# PASSAGE PROVIDED
How Much Do You Know About Transmissions?

By: Steven Symes
Image: Shutterstock

About This Quiz

Are you a motorhead? Do you watch every episode of "Top Gear" or do you just like to think of yourself as a master mechanic? Take this quiz to find out how much you know about transmissions.

What exactly is a transmission? Well, it's the part of your car that moves power to the wheels. In the US, the transmission is the gearbox - it is part of the drivetrain, but not the entire drivetrain. In the UK, the transmission refers to the whole drivetrain, including the gearbox, the clutch, the differential, etc. 

Transmissions use a series of gears to provide torque and speed along to the next part in the system, ending at the wheels, which then move the car either forward or backward - depending on which way you want to go. Transmissions are commonly used in cars, but they do have other uses, such as wind turbines, and most everything with an engine, such as farm equipment, mining equipment, and construction equipment.

# PROBLEM TO SOLVE
Translate this sentence from the transmissions quiz above into Spanish: "In the UK, the transmission refers to the whole drivetrain, including the gearbox, the clutch, the differential, etc."

# STORED DATA
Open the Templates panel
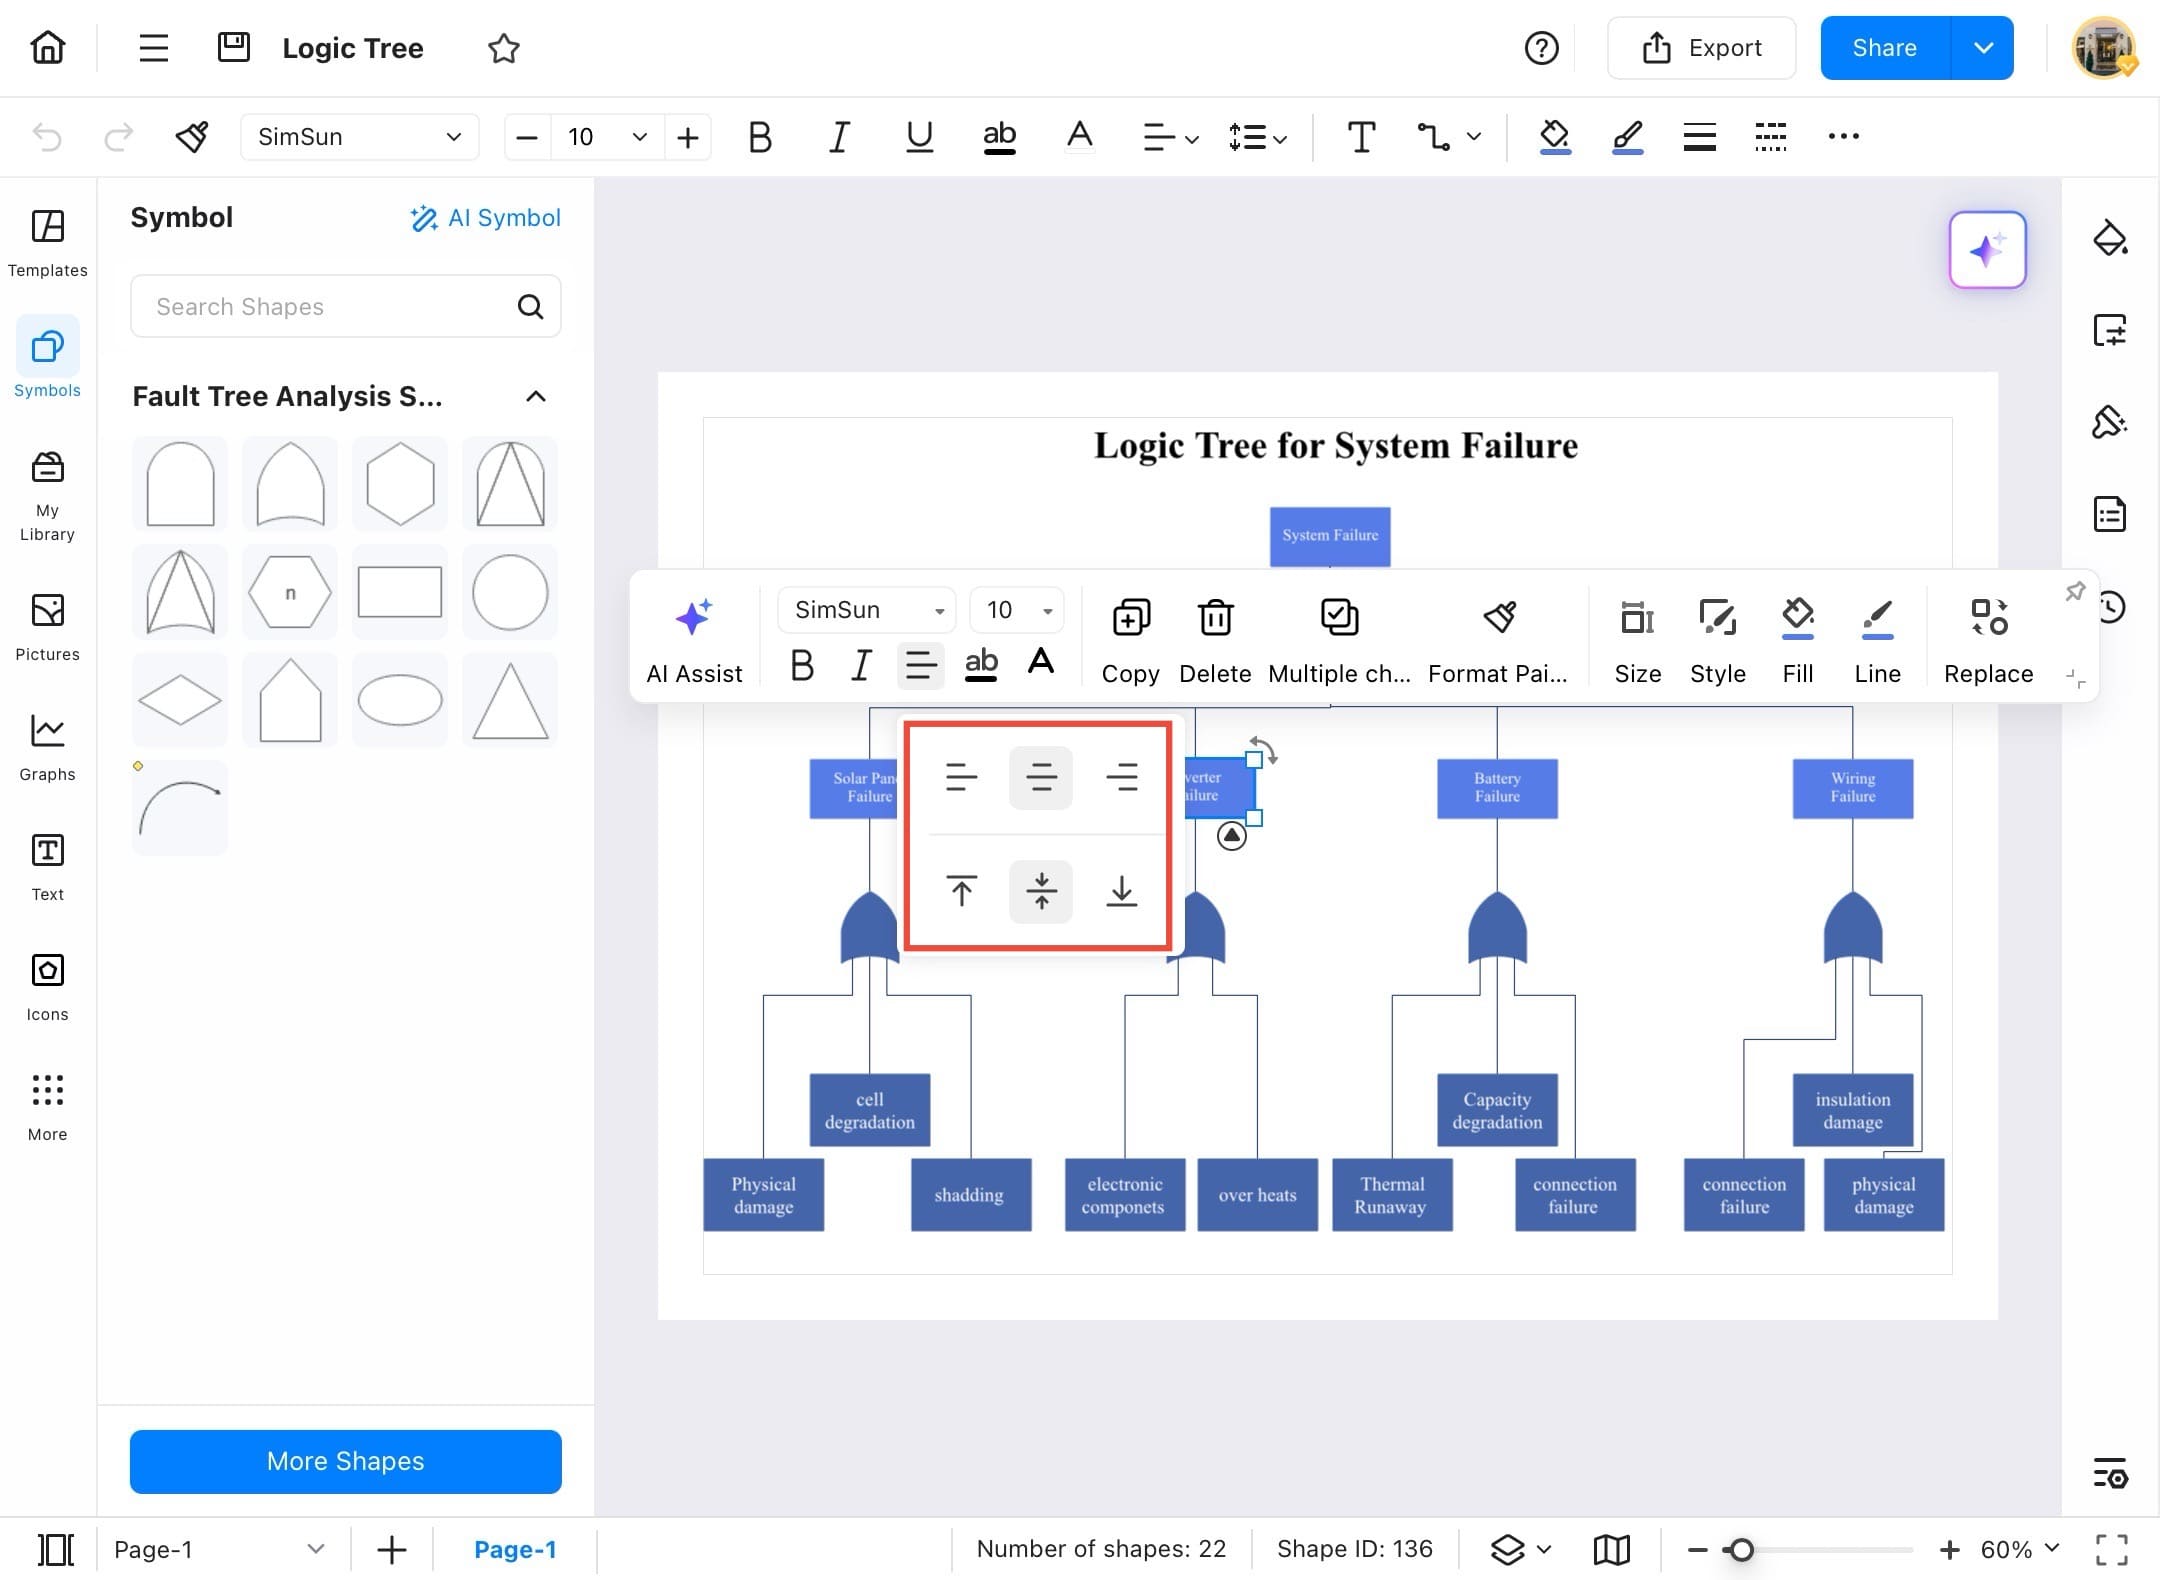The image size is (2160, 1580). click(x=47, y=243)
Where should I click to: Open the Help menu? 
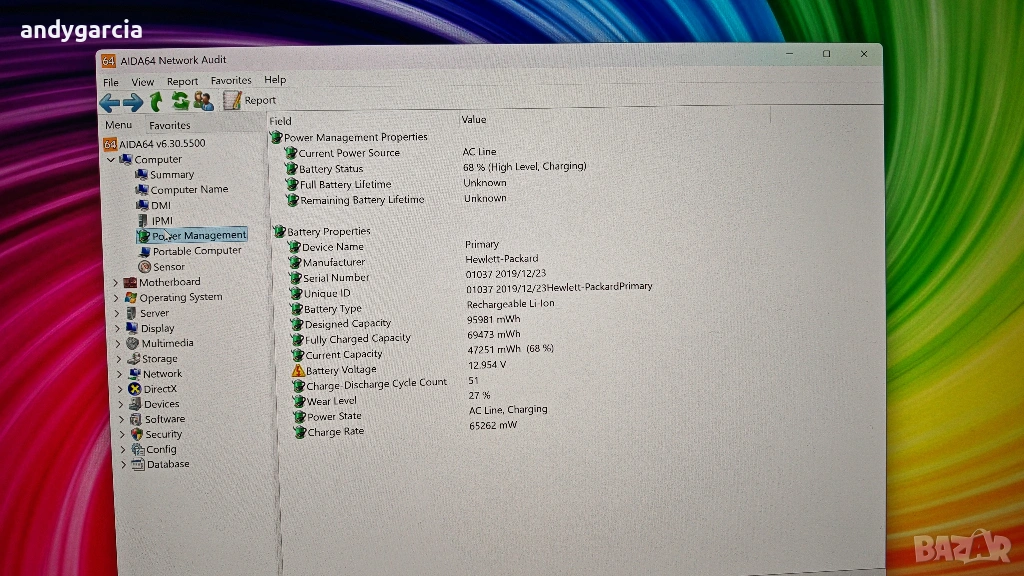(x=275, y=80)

# SOLUTION TO THE EXERCISE
En el Reino Unido, la transmisión se refiere a todo el tren motriz, incluidos la caja de cambios, el embrague, el diferencial, etc.